WORK TO BE COMPLETED. A single number is the answer: the count of lines below that contain "格拉苏蒂腕表有划痕怎么处理".

EXERCISE MATERIAL.
┄┄┄┄┄┄

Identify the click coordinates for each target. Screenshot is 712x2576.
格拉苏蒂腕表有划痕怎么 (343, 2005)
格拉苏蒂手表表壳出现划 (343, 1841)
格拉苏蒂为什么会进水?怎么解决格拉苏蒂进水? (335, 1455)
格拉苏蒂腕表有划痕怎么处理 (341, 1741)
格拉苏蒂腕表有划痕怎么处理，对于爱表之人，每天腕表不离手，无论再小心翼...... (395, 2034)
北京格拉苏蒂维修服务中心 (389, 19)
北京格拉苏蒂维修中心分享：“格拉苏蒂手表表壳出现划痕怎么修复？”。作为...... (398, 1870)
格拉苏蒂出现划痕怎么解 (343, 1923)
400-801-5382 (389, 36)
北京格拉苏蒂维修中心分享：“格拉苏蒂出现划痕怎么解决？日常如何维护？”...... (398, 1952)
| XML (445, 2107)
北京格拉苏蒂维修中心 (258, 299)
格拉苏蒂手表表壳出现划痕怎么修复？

┄┄┄┄┄┄

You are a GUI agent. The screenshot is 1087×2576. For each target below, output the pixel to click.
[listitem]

┄┄┄┄┄┄

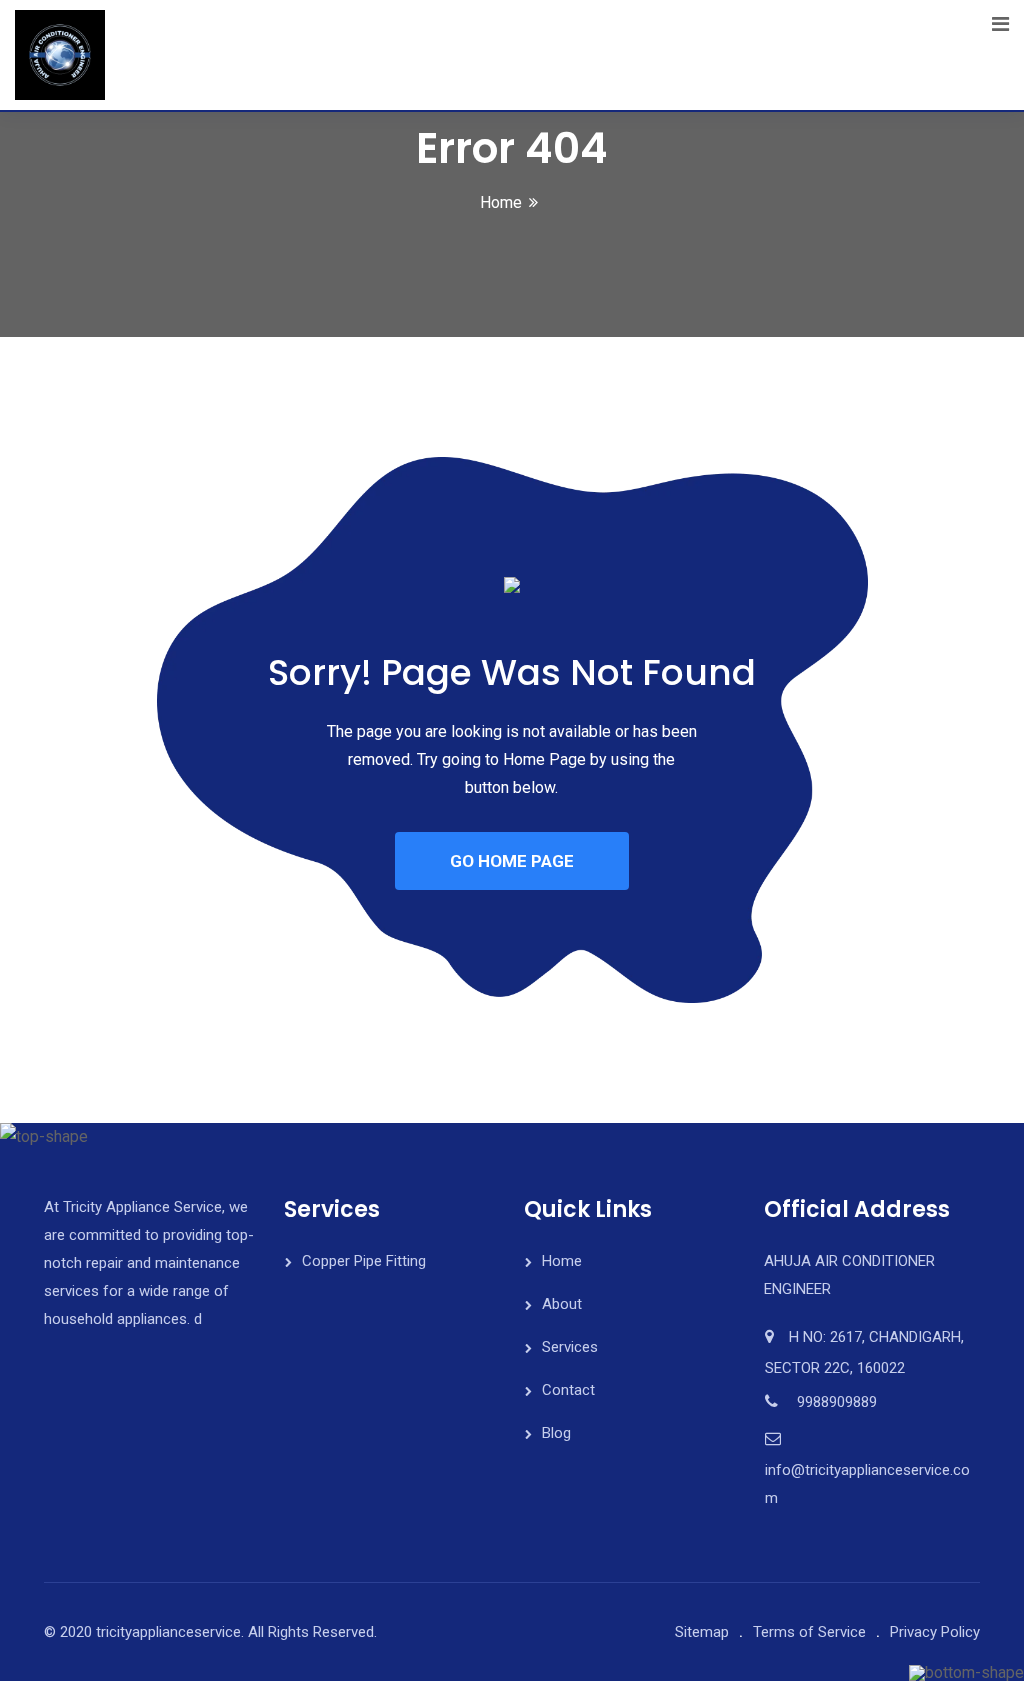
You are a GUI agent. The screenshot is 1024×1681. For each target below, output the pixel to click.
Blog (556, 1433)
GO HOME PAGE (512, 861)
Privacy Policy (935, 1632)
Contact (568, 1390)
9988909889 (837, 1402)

┄┄┄┄┄┄

RESULT FOR THIS EXERCISE. 2